──────── Teks Bacaan
Memaafkan (kesalahan) orang lain adalah salah satu anjuran Islam
dan merupakan perbuatan yang amat mulia. Namun memaafkan (kesalahan) orang lain
tidaklah mudah diwujudkan. Dalam kehidupan sehari-hari, mungkin ada hal-hal
yang menyinggung perasaan orang lain, baik secara sengaja maupun tanpa
disengaja. Tetapi, satu hal yang pasti, manusia sebagai makhluk yang dhaif,
pasti pernah berbuat salah, karena manusia bukanlah makhluk bebas dari dosa (ma’shum). Ini tidak berarti tindakan
pembenaran (justifikasi) terhadap perbuatan manusia yang boleh melakukan
kesalahan. Karena merupakan sunnatullah
bahwa makhluk Allah yang terus menerus berbuat salah adalah setan.
────────────────
──────── Data Tersedia
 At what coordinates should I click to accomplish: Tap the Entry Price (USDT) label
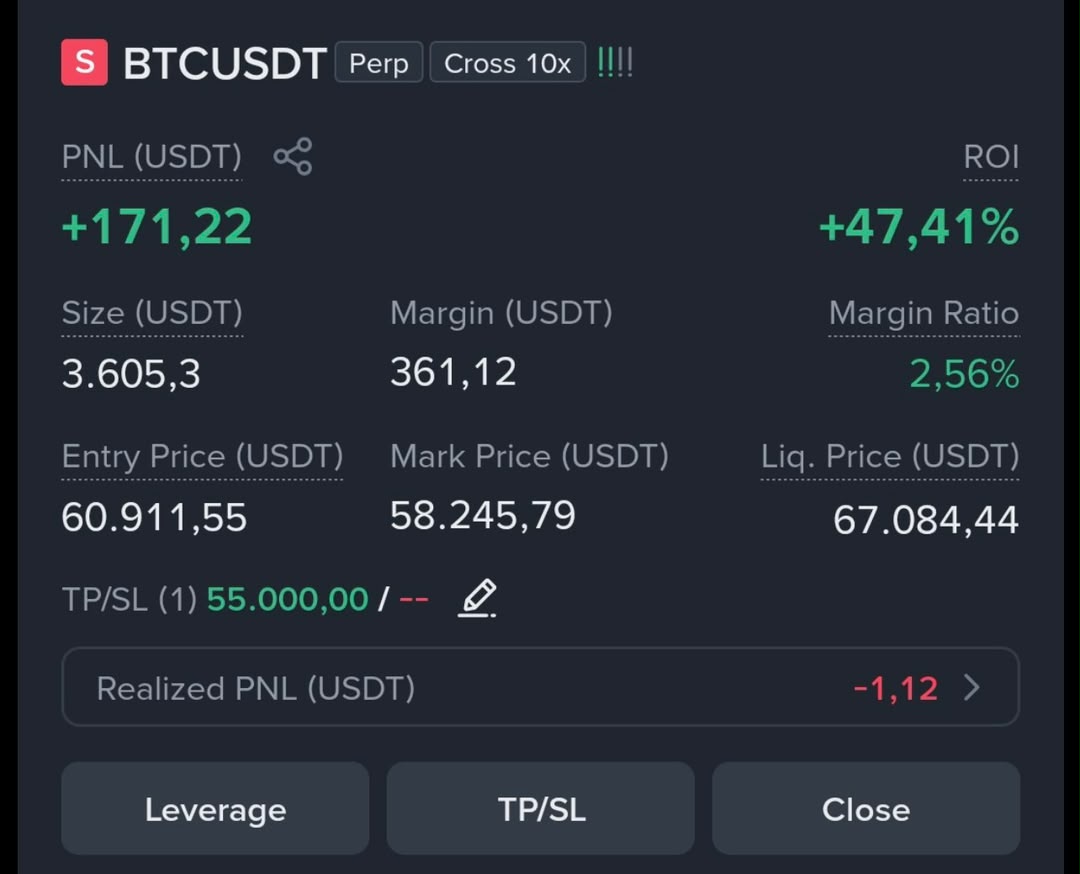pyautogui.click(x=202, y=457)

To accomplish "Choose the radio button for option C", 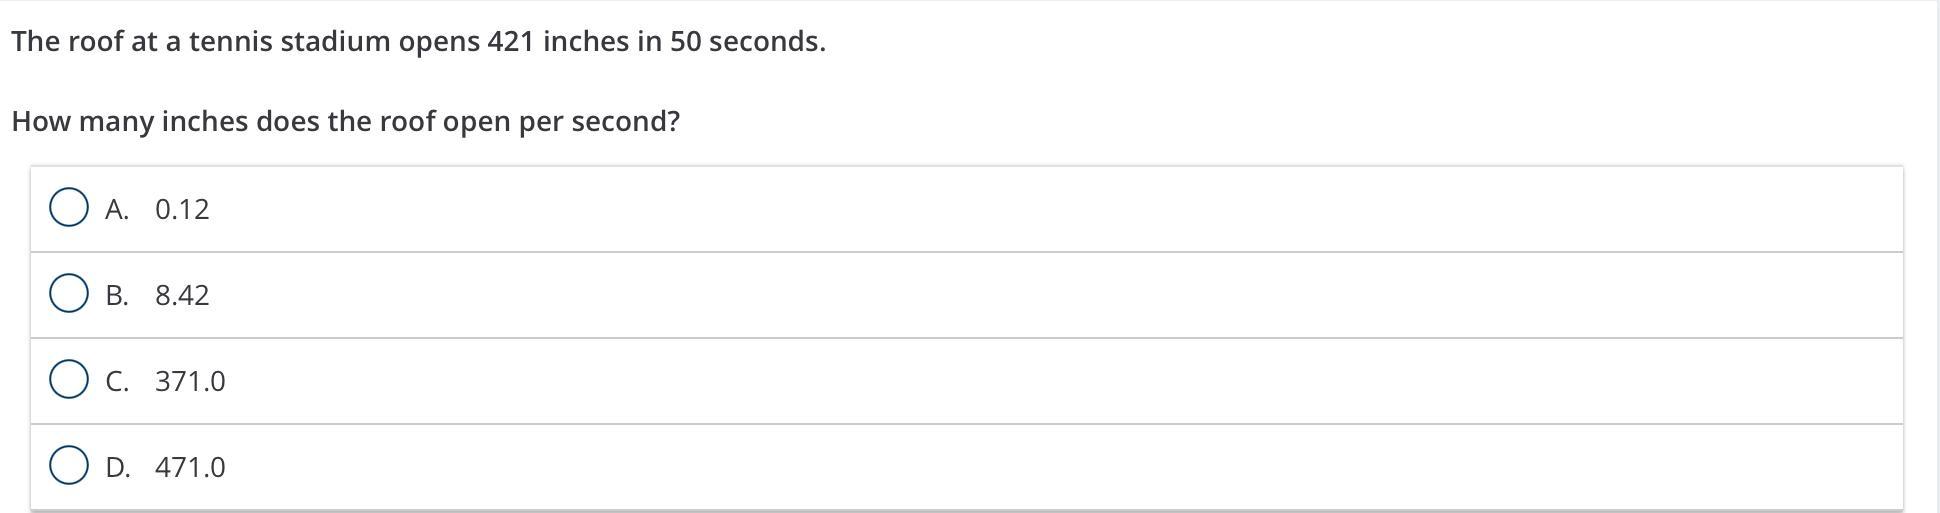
────────────────
**Tugas Singkat 1**
Salin bagian teks tentang memaafkan dengan tepat, mulai dari "Memaafkan (kesalahan) orang lain adalah" dan terus sampai "salah adalah setan.".
**Tugas Singkat 2**
Kembangkan teks tentang memaafkan kesalahan orang lain dengan menulis lanjutannya setelah kalimat terakhir yang tercantum.
Daftar ini tidak ada hubungannya dengan teks tentang memaafkan.

**Jawaban Tugas 1**
Memaafkan (kesalahan) orang lain adalah salah satu anjuran Islam
dan merupakan perbuatan yang amat mulia. Namun memaafkan (kesalahan) orang lain
tidaklah mudah diwujudkan. Dalam kehidupan sehari-hari, mungkin ada hal-hal
yang menyinggung perasaan orang lain, baik secara sengaja maupun tanpa
disengaja. Tetapi, satu hal yang pasti, manusia sebagai makhluk yang dhaif,
pasti pernah berbuat salah, karena manusia bukanlah makhluk bebas dari dosa (ma’shum). Ini tidak berarti tindakan
pembenaran (justifikasi) terhadap perbuatan manusia yang boleh melakukan
kesalahan. Karena merupakan sunnatullah
bahwa makhluk Allah yang terus menerus berbuat salah adalah setan.

**Jawaban Tugas 2**
Sebagai makhluk
yang lemah, manusia tidak mungkin bisa menghindarkan diri dari godaan untuk
berbuat salah. Karena memang sudah menjadi komitmen iblis untuk senantiasa
menjerumuskan manusia yang mendekatkan diri kepada Allah swt. FirmanNya dalam
QS. An Naas, 114 : 4-6 “Dari
kejahatan (bisikan) syaitan yang biasa bersembunyi. yang membisikkan (kejahatan) ke dalam dada manusia,
dari (golongan)
jin dan manusia.”
Dalam QS. Ali Imran, 3:133,
Allah swt berfirman :
”Dan bersegeralah kamu kepada ampunan
dari Tuhanmu dan kepada surga yang luasnya seluas langit dan bumi yang disediakan
untuk orang-orang yang bertakwa”
Dari ayat ini, paling tidak ada dua syarat yang mesti dilakukan
oleh manusia jika hendak memperoleh ampunan Allah. Pertama, menyadari kesalahan atas perbuatan yang lalai memenuhi
panggilan Allah, karena itu segera memohon ampun. Kedua, ampunan Allah secara otomatis, jika sesama manusia telah
saling memaafkan.
Upaya untuk
saling memaafkan diantara sesama manusia adalah merupakan perbuatan yang sulit.
Untuk itu, setiap orang mempelajari dan mengenali kehidupan spritual masing-masing.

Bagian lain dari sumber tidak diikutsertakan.